Tras 12 años en cartelera en la Ciudad de México, la obra “¿Por qué no nos casamos?” llega por primera vez a Guadalajara con una única función el 18 de julio a las 20:30 horas en el Auditorio Charles Chaplin. El montaje es protagonizado por Adrián Cue y Gaby Fernández, quienes dan vida a una pareja que cuenta su historia de amor a lo largo de 75 años, en tiempo presente y sin intermedios.
“Es una obra hecha con el corazón para el corazón”, comparte Adrián Cue, actor, productor y autor del texto. “Buscamos contar la historia del amor desde un lugar muy divertido, muy coloquial, en donde todos se van a identificar perfectamente”, afirma sobre este montaje que ha tocado fibras emocionales del público a lo largo de más de una década.
El camino para que esta obra llegara a escenarios fuera de la capital no fue inmediato. “Al principio no la producía yo. Fue hasta después de la pandemia cuando tomé las riendas de la producción”, comenta Cue. “Este es el momento para que ‘¿Por qué no nos casamos?’ empiece a llegar a más personas”, añade con entusiasmo por esta primera parada fuera de casa.
Para Adrián, llevar este proyecto a Guadalajara tiene un valor especial: “Es una ciudad que yo amo profundamente, la verdad es que estoy muy emocionado. Ojalá Guadalajara nos dé la patadita de la buena suerte para que podamos llevar esta historia a muchas más ciudades”.
Una obra que crece junto a sus actores
Cue destaca el proceso de evolución que ha tenido tanto la obra como él mismo a lo largo de los años. “Es muy divertido cómo, a lo largo de 12 años, te vas identificando con cosas que tú mismo escribiste, pero que no estaban desde la experiencia vivida. Hoy me reconozco en muchas de esas escenas”.
Su compañera en escena, Gaby Fernández, forma parte del proyecto desde hace cuatro años. “Es una mujer talentosísima, con una energía y un aura maravillosa”, expresa Adrián. “Hace un personaje increíble, con una infinidad de matices, porque estos personajes transitan 75 años de vida en una hora y media sin descanso”.

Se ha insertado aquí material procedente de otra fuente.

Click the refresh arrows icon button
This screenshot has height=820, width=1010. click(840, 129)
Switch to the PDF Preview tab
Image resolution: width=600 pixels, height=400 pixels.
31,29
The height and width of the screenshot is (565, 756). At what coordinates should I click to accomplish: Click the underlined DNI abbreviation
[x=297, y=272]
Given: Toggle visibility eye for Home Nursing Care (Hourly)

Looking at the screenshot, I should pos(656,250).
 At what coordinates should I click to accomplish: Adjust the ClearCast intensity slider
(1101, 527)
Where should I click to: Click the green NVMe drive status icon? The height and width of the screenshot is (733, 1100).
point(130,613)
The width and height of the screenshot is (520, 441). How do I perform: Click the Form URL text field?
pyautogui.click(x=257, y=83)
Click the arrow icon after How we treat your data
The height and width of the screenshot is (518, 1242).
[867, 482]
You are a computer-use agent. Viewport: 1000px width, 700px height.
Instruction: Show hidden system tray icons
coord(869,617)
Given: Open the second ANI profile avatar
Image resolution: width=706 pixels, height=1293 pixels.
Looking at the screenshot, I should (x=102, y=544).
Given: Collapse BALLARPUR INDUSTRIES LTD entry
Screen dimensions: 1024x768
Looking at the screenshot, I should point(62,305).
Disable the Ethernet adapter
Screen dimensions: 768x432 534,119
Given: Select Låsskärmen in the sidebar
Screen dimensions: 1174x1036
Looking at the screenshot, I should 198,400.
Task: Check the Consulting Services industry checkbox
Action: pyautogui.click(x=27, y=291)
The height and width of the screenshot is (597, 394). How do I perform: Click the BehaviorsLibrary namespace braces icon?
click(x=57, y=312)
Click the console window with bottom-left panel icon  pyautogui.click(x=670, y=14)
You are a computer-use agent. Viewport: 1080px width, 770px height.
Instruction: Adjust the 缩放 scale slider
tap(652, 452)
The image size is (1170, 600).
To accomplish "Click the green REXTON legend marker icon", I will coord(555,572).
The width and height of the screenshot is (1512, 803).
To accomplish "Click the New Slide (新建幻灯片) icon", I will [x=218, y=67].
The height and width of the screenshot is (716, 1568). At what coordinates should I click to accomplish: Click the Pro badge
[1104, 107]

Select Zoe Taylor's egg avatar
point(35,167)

Una historia espejo para el público
Más allá del humor, la obra también propone una reflexión íntima sobre las relaciones de pareja. “A través de la risa, la comedia y el amor, conectamos con el público y le damos un espejo emocional”, explica Cue. “Cuando la escribí, mis papás acababan de divorciarse después de 35 años de matrimonio. Yo también atravesaba un momento importante en mi relación, y una amiga mía se estaba separando. Todo eso nutrió esta historia”.
En escena, hay elementos escenográficos relevantes como lo son dos espejos. “Buscamos que el público pueda espejearse, que se identifiquen sin asumir verdades absolutas, pero sí planteando situaciones comunes en muchas relaciones”, añade.
De la obra al escenario musical
Además del teatro, Adrián Cue continúa explorando su faceta musical. “La música siempre ha sido mi motor de vida. Después de Mercurio, hice televisión, producción, pero mi alma viene de la música”, dice. Justo un día después de la función teatral, Cue se presentará en un bar de la ciudad con su show musical “Con sombrero ajeno”.